- ACTIVITY
From the top of the records below down to the line containing "Given: Select the", reproduce every line exactly.

- INPUT FOR THIS TASK

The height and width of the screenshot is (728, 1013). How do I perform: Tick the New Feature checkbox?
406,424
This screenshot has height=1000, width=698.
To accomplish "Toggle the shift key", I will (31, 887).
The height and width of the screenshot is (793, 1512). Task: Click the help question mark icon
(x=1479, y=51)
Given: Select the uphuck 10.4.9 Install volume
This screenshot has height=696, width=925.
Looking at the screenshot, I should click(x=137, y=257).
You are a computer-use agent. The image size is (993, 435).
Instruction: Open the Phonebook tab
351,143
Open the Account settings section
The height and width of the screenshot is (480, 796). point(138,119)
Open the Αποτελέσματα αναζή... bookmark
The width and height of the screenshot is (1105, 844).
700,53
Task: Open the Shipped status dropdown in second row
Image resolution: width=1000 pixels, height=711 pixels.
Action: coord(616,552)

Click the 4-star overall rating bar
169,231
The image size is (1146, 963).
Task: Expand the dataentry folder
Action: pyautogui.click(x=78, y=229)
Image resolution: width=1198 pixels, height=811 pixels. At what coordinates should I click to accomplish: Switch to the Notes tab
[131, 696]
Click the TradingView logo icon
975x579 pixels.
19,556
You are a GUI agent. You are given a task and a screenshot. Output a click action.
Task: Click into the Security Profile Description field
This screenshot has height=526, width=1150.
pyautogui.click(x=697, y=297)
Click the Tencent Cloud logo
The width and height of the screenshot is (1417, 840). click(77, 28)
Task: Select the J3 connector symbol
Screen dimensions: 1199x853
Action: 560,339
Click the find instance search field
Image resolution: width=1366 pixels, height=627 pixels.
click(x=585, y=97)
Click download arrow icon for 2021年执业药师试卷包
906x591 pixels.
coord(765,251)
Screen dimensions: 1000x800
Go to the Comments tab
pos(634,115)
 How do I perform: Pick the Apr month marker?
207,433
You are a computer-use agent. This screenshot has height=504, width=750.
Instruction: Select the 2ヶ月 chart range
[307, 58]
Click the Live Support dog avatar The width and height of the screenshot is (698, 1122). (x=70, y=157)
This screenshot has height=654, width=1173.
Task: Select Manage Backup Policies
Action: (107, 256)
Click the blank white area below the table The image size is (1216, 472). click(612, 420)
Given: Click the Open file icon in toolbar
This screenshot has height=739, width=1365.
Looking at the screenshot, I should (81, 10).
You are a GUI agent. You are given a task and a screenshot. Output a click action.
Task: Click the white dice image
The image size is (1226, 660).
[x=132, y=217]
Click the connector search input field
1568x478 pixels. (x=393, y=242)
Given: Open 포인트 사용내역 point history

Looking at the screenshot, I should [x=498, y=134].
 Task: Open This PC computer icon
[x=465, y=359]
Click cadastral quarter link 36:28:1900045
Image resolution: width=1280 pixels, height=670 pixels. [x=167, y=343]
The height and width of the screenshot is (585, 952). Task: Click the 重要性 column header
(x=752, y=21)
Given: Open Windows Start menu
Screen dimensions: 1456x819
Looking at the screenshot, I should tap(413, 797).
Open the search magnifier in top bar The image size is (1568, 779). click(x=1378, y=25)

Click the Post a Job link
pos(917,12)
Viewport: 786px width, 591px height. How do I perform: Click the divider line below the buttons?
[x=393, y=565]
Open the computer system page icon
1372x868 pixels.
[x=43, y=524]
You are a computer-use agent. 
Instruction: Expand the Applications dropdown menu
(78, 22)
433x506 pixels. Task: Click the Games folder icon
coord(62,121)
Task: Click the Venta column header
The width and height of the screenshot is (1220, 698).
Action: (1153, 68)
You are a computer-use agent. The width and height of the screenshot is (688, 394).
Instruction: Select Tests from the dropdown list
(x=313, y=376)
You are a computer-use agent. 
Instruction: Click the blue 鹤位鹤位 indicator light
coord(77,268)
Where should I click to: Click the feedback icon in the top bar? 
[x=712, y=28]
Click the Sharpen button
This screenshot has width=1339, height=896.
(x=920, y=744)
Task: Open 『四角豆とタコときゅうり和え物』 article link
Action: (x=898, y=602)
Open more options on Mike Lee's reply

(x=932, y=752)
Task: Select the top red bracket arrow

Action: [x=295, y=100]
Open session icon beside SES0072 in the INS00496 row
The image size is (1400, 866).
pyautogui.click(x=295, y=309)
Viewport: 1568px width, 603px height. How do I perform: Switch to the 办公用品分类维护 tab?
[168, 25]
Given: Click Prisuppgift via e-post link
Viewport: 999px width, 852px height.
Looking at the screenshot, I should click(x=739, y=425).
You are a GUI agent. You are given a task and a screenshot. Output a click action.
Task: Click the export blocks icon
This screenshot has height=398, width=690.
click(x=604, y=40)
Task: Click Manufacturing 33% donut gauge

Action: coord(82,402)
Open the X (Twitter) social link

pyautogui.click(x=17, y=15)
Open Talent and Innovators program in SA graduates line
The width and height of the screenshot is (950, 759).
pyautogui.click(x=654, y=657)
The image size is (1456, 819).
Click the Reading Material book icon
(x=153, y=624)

- YOUR RESPONSE
The height and width of the screenshot is (728, 1013). How do I perform: Tick the New Feature checkbox?
406,424
This screenshot has height=1000, width=698.
To accomplish "Toggle the shift key", I will (31, 887).
The height and width of the screenshot is (793, 1512). Task: Click the help question mark icon
(x=1479, y=51)
Given: Select the uphuck 10.4.9 Install volume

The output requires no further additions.